It was just announced today that Stephen Colbert will be taking over for David Letterman as host of CBS’s Late Show. While Colbert was the early odds on favorite for the hosting gig once Letterman announced his retirement last week. I couldn’t help but meet that announcement with a huge reaction of “Meh.” Karen Valby of Entertainment Weekly summed it up for me as a rather unsurprising pick. But then again Tim Goodman of The Hollywood Reporter says the pick couldn’t be more inspired or better transitioned. Okay Tim, all I have to say to that is be careful what you wish for.
Don’t get me wrong I love Stephen Colbert as a performer, he’s actually a very good actor, with a sensational delivery who can add punch to any zinger especially those one liners that focus on his specialty: current events with a political twist. But the problem for me accepting this is hire is that right now all we know of Colbert is that is he a performer and not a traditional comedian, he’s an actual actor with chops, believe it or not I’ve seen him on an episode of Law & Order: Criminal Intent a few years back and he was hamming it up before he really blew up on Comedy Central. We don’t really know how he will fair once he’s out of his “conservative character.” He may become the normal traditional talk show host. Who’s looking forward to that? I have a distinctive feeling he’s not going to be as critical and inquisitive to his guests as he is currently on his show on Comedy Central show. He may be forced to suck up to his guests just like everyone else currently does in late night just to please the suits at CBS.

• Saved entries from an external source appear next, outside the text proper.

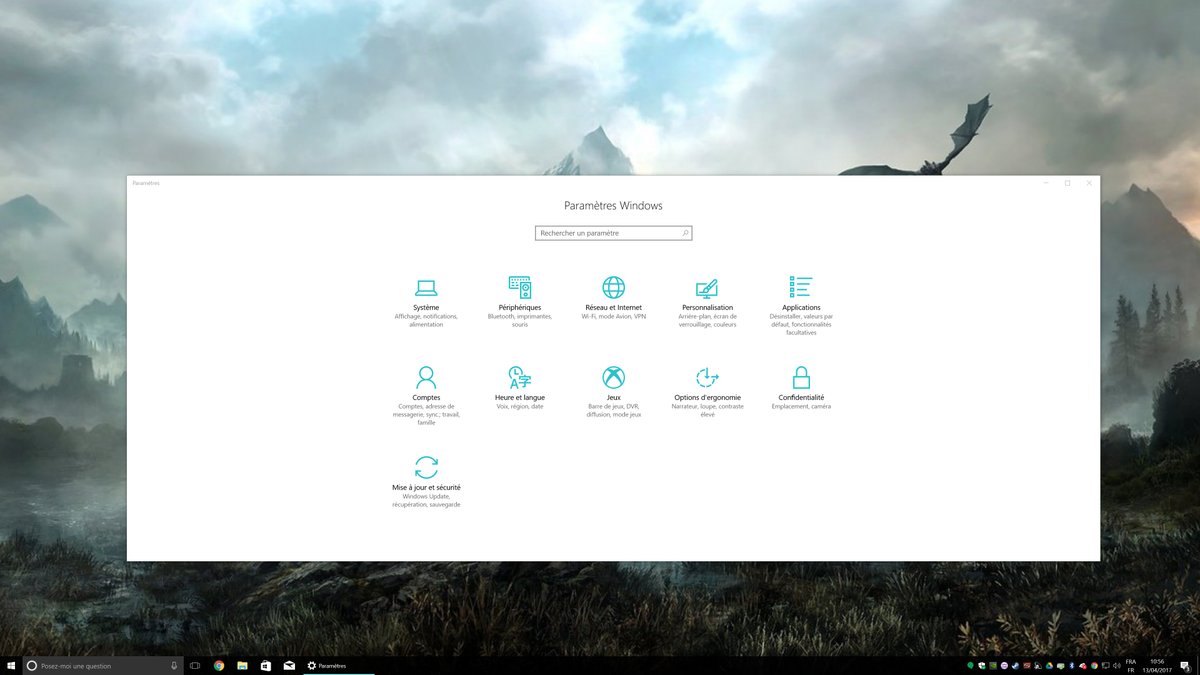The height and width of the screenshot is (675, 1200).
Task: Launch Google Chrome from the taskbar
Action: coord(218,664)
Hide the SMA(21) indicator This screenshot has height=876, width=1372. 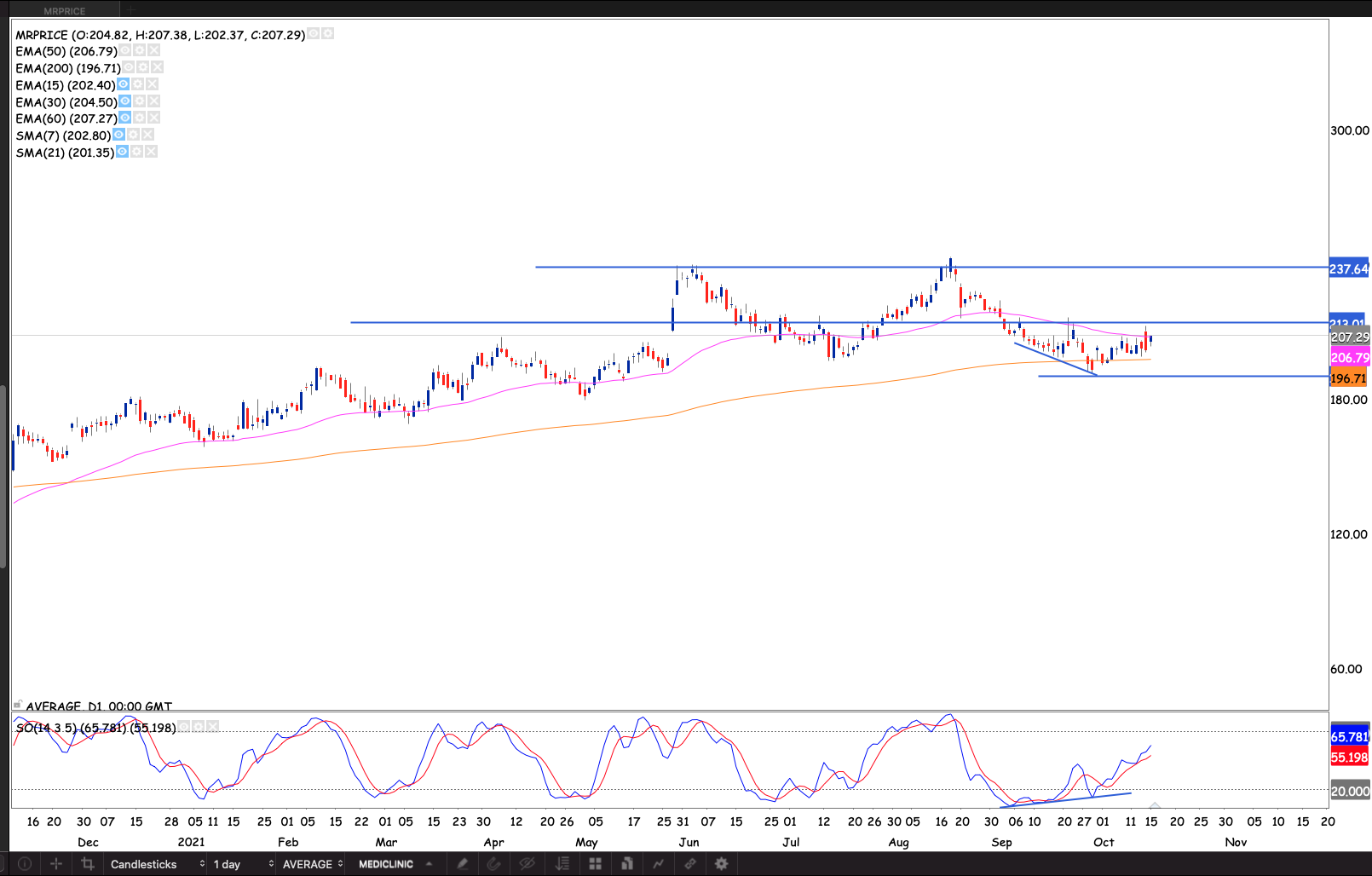point(122,152)
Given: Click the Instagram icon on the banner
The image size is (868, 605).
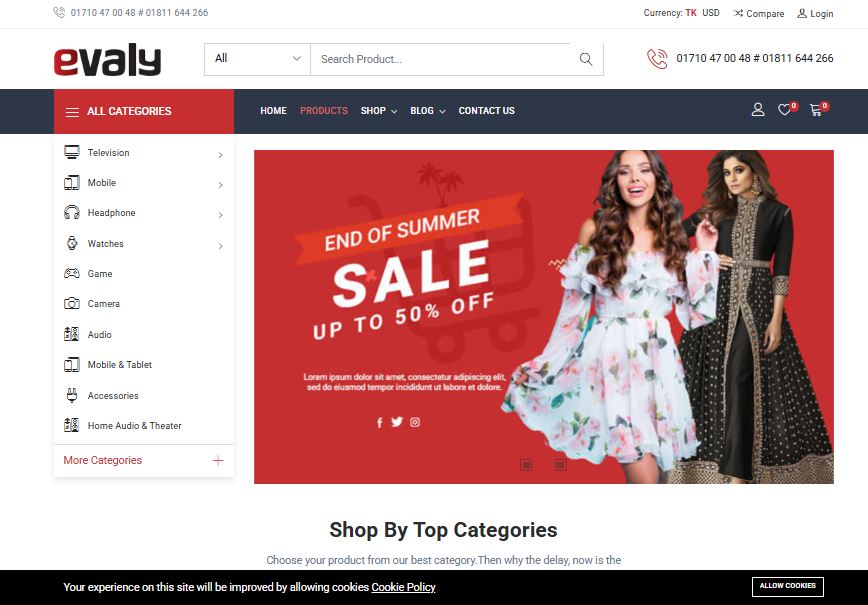Looking at the screenshot, I should (415, 422).
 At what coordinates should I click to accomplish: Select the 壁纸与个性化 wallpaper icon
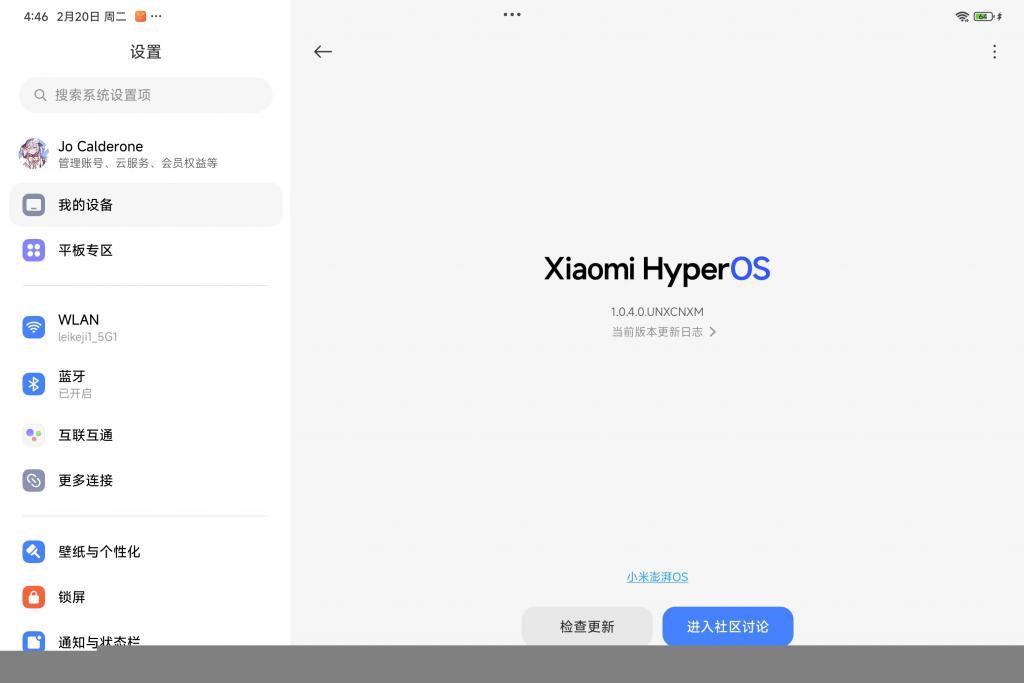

Perhaps I’m just overanalyzing this, since he is an actor, Colbert will no doubt do skits and will feel free to ham it up galore without any self-awareness. This could go either one of two ways, he’ll hit it out of the ballpark with skit after skit showing his range or he’ll mellow out and become as bland as Jay Leno when he took over the Tonight Show back in 1992. Either way we’re in for something unexpected. And the timeline of Colbert’s contract at Comedy Central clearly implied he was waiting for Letterman to retire after his own one year extension at CBS. The hiring of Colbert also raises the question of how he’ll appeal to younger viewers. His show on Comedy Central appeals to younger males which no doubt makes CBS anticipating big numbers. But right now it’s a fight between the two Jimmy’s: Fallon and Kimmel over who has the most viral buzz and best moments that have people, especially younger people, talking over the water cooler the next morning. Whether or not Colbert can join the social media conversation outside of his “character” remains a question that David Bloom at Deadline Hollywood posted and has serious repercussions in this online media world.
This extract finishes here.